Monday, June 27, 2016

Ginger-Lime Shrimp (and a Lesson in "Deveining")

There are so many things I love about living on the ocean, but I have to say that one of the best things is the insanely fresh seafood that I can get at a seafood shop that is on the way home from picking up Captain Reiton at the airport.

The first time I went into this restaurant/shop—Belle Isle Seafood—I (somehow? There are only signs EVERYWHERE) didn't notice that they only take cash. When I went to pay with my CREDIT CARD, the girl very graciously explained that she was unable to accept it as a form of payment—this being after a five minute conversation about how much I loved living here after being in the Midwest for so long, and blah blah blah....

So, being embarrassed but being me, I made fun of myself and then asked her if she could just keep my salmon in the case and I would run back later with cash to pick it up. To this she responded (and I quote):
"Oh, no, just take it with you. You can just pay later."

Am I serious??? Yes, I'm serious.  This is the kind of town I live in. It's small. People trust you, or they will kick your ass. And I love it.

So. As I was saying: I also love the seafood, so the other night I bought a pound of fresh shrimp at Belle Isle to sauté up for dinner.  Being fresh, the shrimp weren't processed like they are when you buy them frozen or from the seafood case at the grocery store. That meant they simply had their heads cut off, and that was it. They still had their little legs. Their full, unsplit shells. Their little poopy intestine down the center of their back...

So I shelled them. Ripped off their little legs. And then—I discovered the BEST way to "devein" the shrimp!!! 

(Why is it called "deveining," by the way? It's an intestine, NOT a vein. Are they afraid to call it "de-pooping" a shrimp? Because that is what you are doing, really...)

## STATED PROBLEM
Continue the blog post about ginger-lime shrimp and deveining above, starting right after its last sentence.

## MATERIAL SUPPLIED
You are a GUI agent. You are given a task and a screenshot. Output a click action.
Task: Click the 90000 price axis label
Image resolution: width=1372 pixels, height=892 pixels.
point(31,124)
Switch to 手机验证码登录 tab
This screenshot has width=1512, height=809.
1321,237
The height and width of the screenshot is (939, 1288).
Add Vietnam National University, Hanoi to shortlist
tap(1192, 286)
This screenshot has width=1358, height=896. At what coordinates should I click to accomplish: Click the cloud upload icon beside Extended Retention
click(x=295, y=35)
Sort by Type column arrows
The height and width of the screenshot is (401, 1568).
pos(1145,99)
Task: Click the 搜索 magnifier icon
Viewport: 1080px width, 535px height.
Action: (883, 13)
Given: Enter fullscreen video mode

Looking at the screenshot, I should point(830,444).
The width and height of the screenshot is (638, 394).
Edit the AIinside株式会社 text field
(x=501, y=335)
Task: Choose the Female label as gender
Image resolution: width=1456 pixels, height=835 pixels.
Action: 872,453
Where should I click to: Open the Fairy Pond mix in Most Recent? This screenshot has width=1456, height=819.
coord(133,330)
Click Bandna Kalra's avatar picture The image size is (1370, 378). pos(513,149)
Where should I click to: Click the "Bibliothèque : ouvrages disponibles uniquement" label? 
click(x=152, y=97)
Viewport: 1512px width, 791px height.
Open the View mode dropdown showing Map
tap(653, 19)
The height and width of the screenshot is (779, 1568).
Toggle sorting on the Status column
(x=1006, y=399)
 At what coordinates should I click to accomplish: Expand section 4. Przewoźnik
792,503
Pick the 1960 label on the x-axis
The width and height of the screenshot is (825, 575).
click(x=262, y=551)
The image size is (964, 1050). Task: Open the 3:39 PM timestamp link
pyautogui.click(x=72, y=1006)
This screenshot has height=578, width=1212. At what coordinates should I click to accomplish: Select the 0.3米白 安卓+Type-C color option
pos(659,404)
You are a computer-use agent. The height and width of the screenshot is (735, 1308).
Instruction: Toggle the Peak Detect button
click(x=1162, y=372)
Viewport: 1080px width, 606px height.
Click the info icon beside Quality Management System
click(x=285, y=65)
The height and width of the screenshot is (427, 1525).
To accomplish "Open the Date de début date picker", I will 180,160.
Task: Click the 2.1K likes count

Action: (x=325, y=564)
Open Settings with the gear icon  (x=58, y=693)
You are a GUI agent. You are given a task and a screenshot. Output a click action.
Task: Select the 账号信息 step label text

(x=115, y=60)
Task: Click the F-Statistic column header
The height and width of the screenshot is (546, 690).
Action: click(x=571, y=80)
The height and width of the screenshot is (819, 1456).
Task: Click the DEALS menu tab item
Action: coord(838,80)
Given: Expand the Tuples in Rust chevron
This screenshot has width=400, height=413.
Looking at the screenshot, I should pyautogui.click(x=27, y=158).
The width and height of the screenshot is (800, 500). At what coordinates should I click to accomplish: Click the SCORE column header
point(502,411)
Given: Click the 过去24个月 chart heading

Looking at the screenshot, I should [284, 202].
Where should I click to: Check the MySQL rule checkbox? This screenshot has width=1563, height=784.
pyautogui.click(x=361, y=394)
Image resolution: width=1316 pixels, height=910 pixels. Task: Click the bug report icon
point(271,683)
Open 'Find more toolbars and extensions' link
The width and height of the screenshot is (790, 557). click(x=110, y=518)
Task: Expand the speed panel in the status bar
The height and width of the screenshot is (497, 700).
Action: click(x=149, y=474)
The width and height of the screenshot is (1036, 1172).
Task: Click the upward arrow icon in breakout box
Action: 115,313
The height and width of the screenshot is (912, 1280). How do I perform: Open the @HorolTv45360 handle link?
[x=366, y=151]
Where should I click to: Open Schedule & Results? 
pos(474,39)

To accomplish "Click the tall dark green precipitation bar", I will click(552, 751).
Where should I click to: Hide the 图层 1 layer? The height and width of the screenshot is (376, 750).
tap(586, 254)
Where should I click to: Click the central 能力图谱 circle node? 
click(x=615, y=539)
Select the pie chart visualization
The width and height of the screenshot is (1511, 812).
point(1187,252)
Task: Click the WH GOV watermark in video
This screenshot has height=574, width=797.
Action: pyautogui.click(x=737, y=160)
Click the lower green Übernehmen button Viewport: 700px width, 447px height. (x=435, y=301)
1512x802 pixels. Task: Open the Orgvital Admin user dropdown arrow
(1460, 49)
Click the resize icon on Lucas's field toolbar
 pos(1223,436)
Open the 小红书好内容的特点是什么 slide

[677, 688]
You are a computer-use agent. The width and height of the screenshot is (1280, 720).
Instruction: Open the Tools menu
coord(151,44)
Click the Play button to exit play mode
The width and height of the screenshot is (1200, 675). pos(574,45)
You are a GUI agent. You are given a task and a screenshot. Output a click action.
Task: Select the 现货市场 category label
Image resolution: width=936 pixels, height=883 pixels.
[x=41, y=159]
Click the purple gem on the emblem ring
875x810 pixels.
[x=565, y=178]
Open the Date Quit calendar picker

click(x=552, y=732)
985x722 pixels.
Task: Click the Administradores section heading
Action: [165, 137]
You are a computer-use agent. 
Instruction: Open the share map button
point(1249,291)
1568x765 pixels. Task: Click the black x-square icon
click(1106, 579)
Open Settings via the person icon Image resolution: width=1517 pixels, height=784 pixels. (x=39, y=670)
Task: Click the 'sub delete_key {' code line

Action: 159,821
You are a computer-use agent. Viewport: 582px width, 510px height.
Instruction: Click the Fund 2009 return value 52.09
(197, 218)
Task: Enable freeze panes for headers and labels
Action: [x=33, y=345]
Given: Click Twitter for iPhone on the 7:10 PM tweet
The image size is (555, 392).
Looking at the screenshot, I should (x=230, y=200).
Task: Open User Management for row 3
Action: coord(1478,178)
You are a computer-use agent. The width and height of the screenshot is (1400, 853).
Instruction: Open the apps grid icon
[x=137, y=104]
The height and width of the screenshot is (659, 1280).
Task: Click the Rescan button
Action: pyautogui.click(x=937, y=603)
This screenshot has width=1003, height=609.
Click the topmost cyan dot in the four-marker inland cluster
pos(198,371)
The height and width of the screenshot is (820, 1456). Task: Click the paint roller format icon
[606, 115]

## THE RESULT
Now, here's the problem that I've always had about shrimp that I have bought frozen that have been deveined: in the processing of the shrimp, they are practically butterflied. They are sliced open the whole way down their spine so that they flay open when they cook.

I don't want shrimp that look like butterflies on my plate. I want shrimp that look like shrimp on my plate, damn it. Appearance is very much a big deal to me when it comes to cooking, and I have always found it so unattractive to be eating shrimp that look like they've been attacked by the SNL Samurai.

SO. As I was finishing peeling and de-legging my shrimp, I wondered if I really had to slice a shrimp the entire way down it's spine to devein it...

I took a paring knife, inserted the tip blade-up into the middle of the shrimp "neck," so to speak, and sliced upwards, making about a quarter-inch long cut.  Now I could see the poop tract laying right there...

I reached in with my fingertips, grabbed the end of the "vein," and very gently but firmly pulled...

VOILA!!! It slid out! The whole thing! I had an entire shrimp in my left hand and an intestine dangling from my right! No flaying necessary!

Now I had perfectly whole, beautiful shrimp, ready to be marinated and sautéed for dinner. 

And speaking of dinner, wowzers, have I got a shrimp dish that will knock your socks off. I very slightly adapted it from Melissa Joulwan's cookbook, Well Fed. If you are looking for flavorful but easy and fast, this is it.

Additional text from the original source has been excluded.